This site hosts historical documentation. Visit www.terracotta.org for recent product information.

Bidirectional WAN Replication

This page covers the features of Bidirectional WAN replication. For a comparison of Unidirectional and Bidirectional modes, refer to the Replication Modes section.

Configuration

The default mode is Unidirectional, and Bidirectional mode must be specified in the wan-config.xml. For configuration information, refer to the Orchestrator Configuration Parameters section.

Operation

With Bidirectional mode, Replica caches notify their Master cache of any modification they receive, and the Master cache either applies or rejects the modification based upon its tracking of each cache element.

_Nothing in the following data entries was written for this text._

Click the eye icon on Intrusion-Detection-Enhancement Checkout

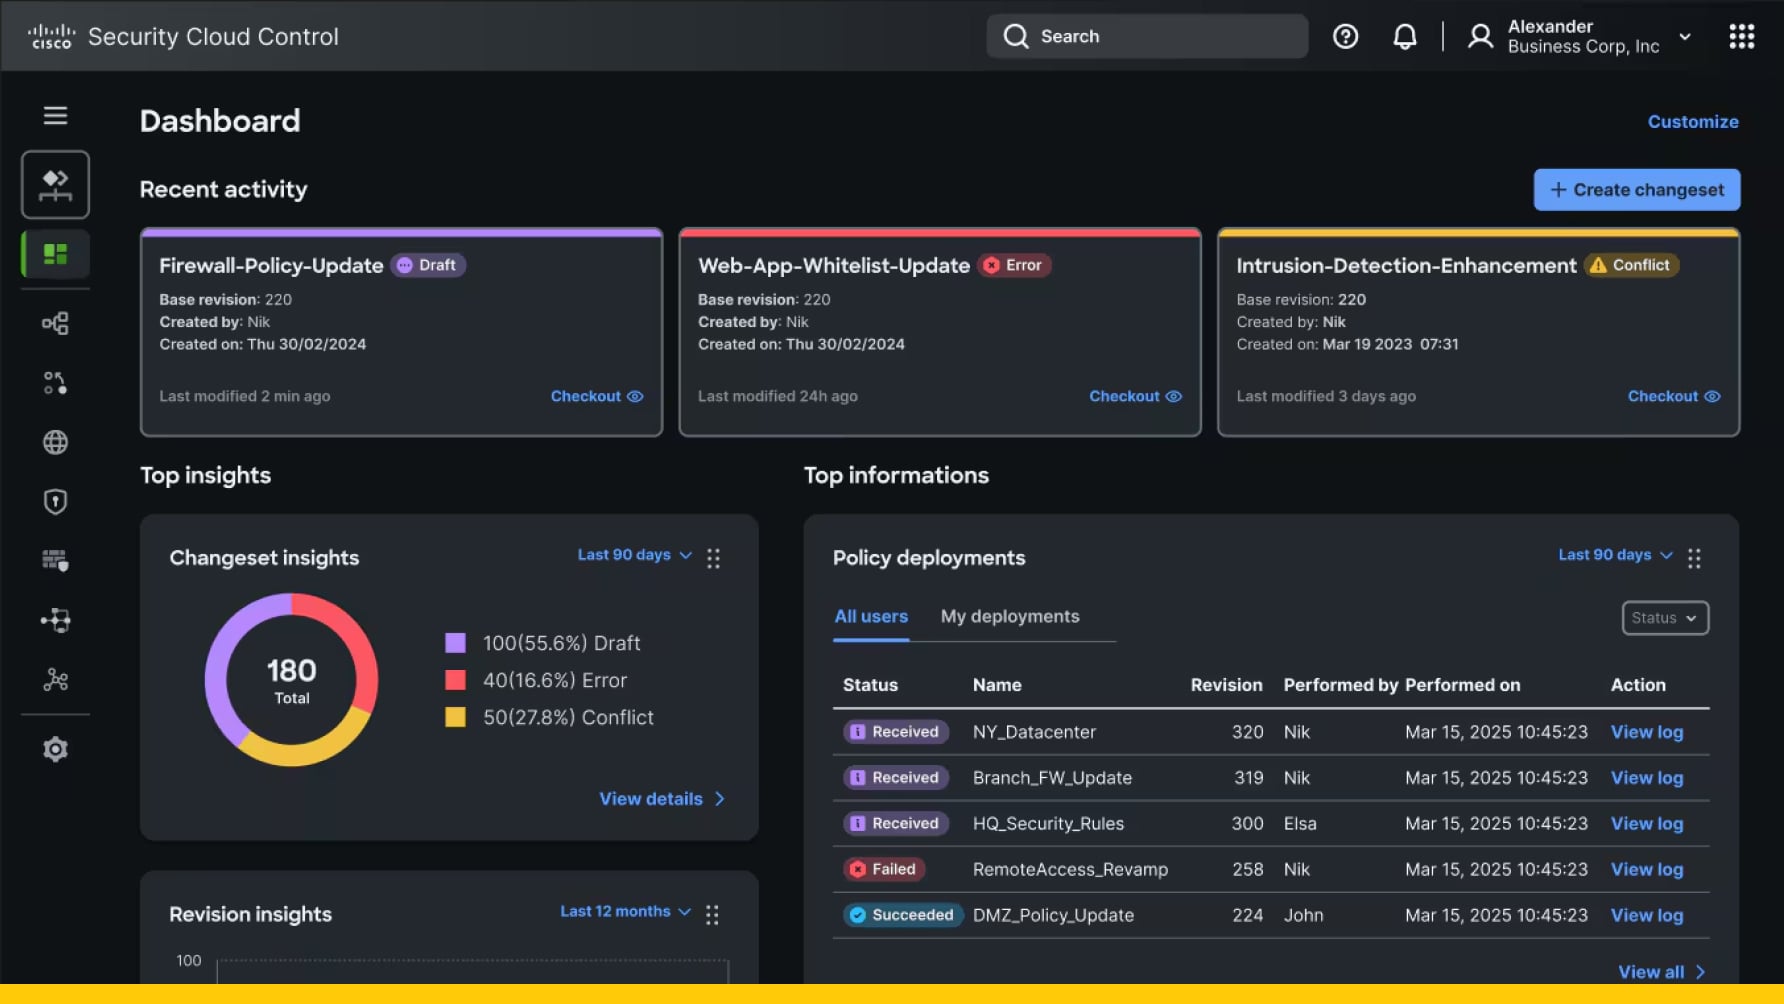coord(1712,397)
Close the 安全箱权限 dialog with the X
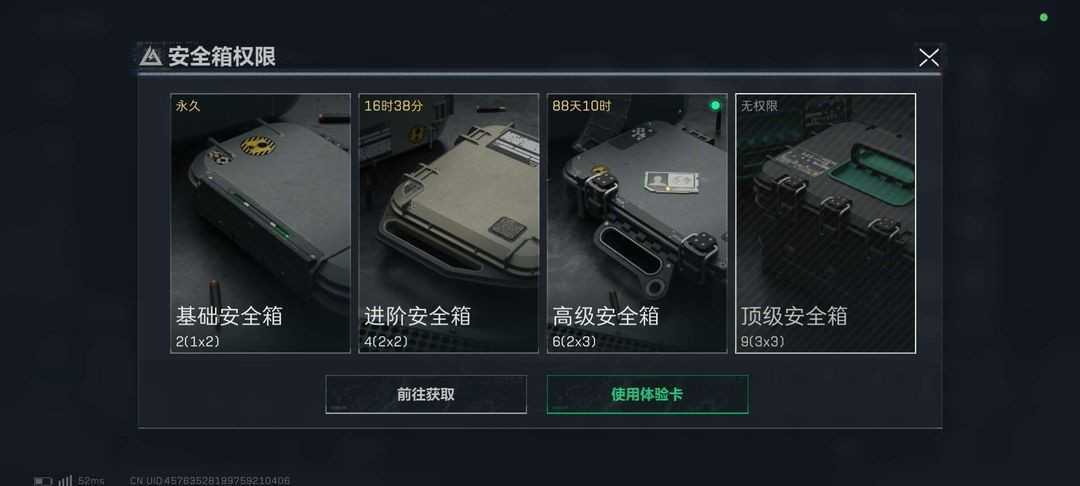 [x=928, y=58]
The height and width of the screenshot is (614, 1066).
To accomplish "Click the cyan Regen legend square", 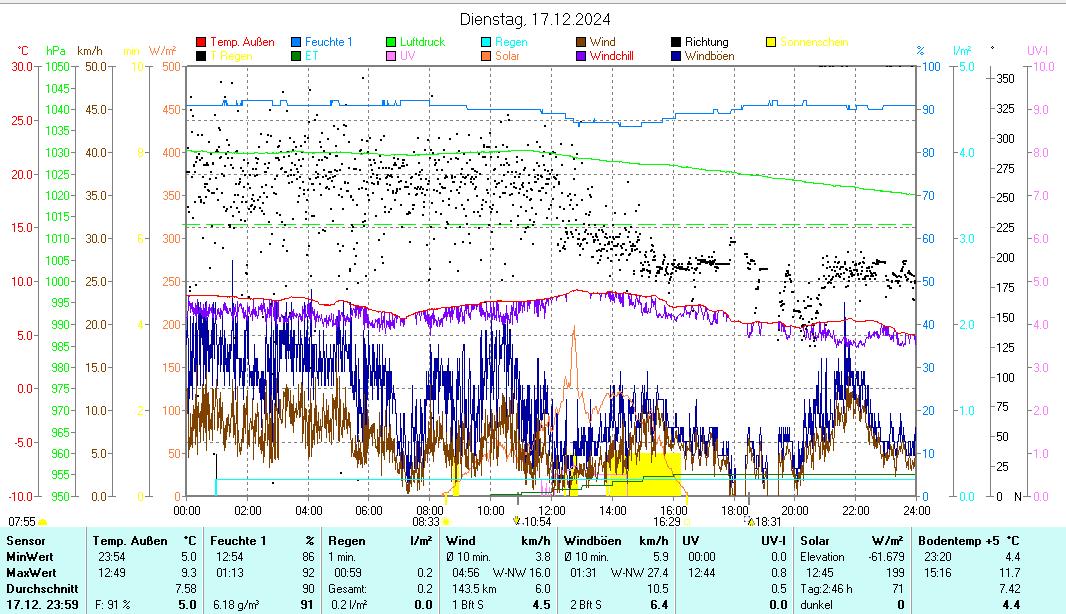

In the figure below, Master caches in Region 1 are distributed between the application servers and the Terracotta servers of the TSA. Cache modifications in either region are communicated through the Orchestrators, and the Master caches determine which modifications become part of the authoritative data set.

Master-Replica

Figure 1. Bidirectional replication with Master caches in Region 1 and Replica caches in Region 2

Data Consistency and Conflict Resolution

With Bidirectional mode, the WAN replication service balances high performance with eventual data consistency through synchronization among Orchestrators. Two additional strategies are employed for data consistency: element versioning and optimistic local modifications.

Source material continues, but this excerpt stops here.